EXHIBITIONS
TRACEY EMIN
White Cube
WE have a slightly different Tracey Emin here from the one who thrust her unmade bed into Tate Britain a few years ago. Mature, Royal Academician Emin is hardly settling back with her pipe and slippers, but this is a show that puts the emphasis back on her skills of draftsmanship. Not that her propensity to shock has abated. Emin is still interested in expressing the awful vulnerability and fears that lie behind notions of love, sex and her sense of her own femininity. Titled “Those who suffer love”, the show reveals love and life to be as difficult and traumatic as they are deeply, personally pleasurable. The latter is reflected in an animation that greets you upon entering, a gynaecological view of a stiletto-healed, faceless woman pleasuring herself, legs akimbo. Formed from Emin’s ragged drawings, it’s quietly honest more than it is honestly shocking.

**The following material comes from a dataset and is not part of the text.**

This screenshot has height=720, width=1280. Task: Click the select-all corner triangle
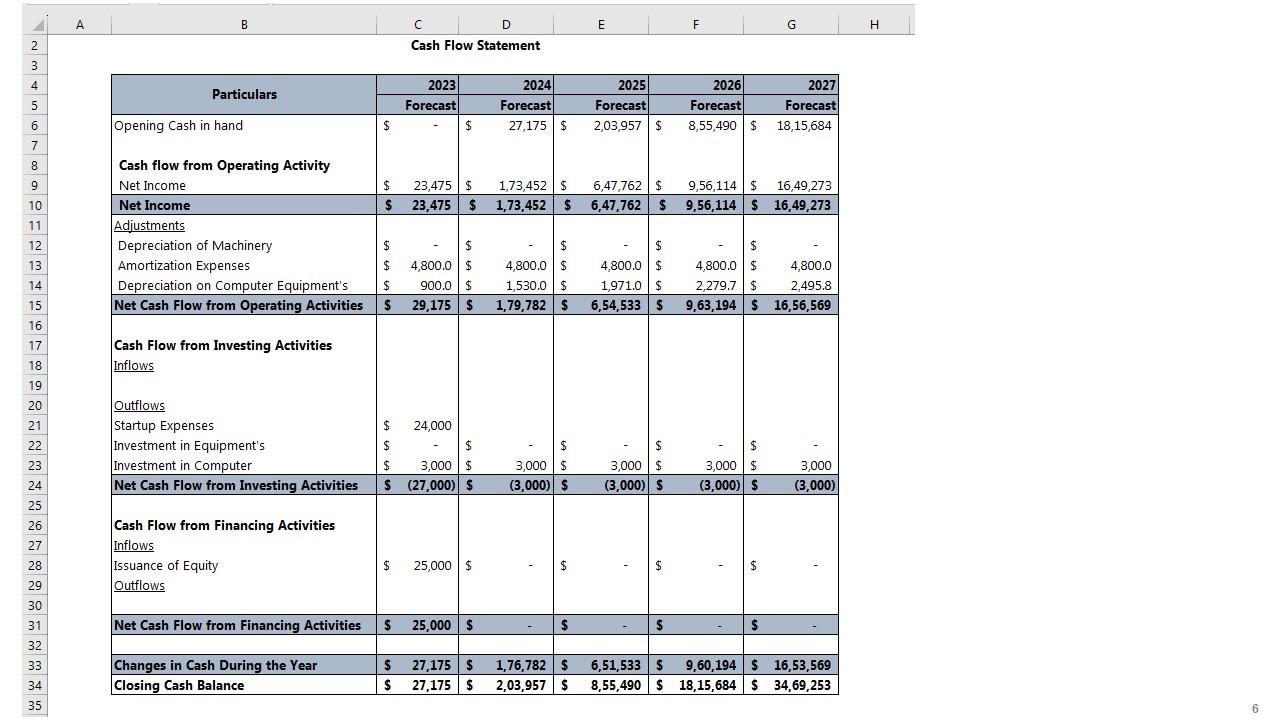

Downstairs, drawings, embroideries and outtakes from old sketchbooks, and banal love poems in neon letters throw up Emin’s themes of loneliness, lust and loss. This is still our Tracey, after all, an artist whose rawest experiences have provided her with the bleak inspiration for her most self-lacerating art. But it’s a calm, simple – and rather slight – show, in which a quiet poetry has for the time being replaced the howling anguish.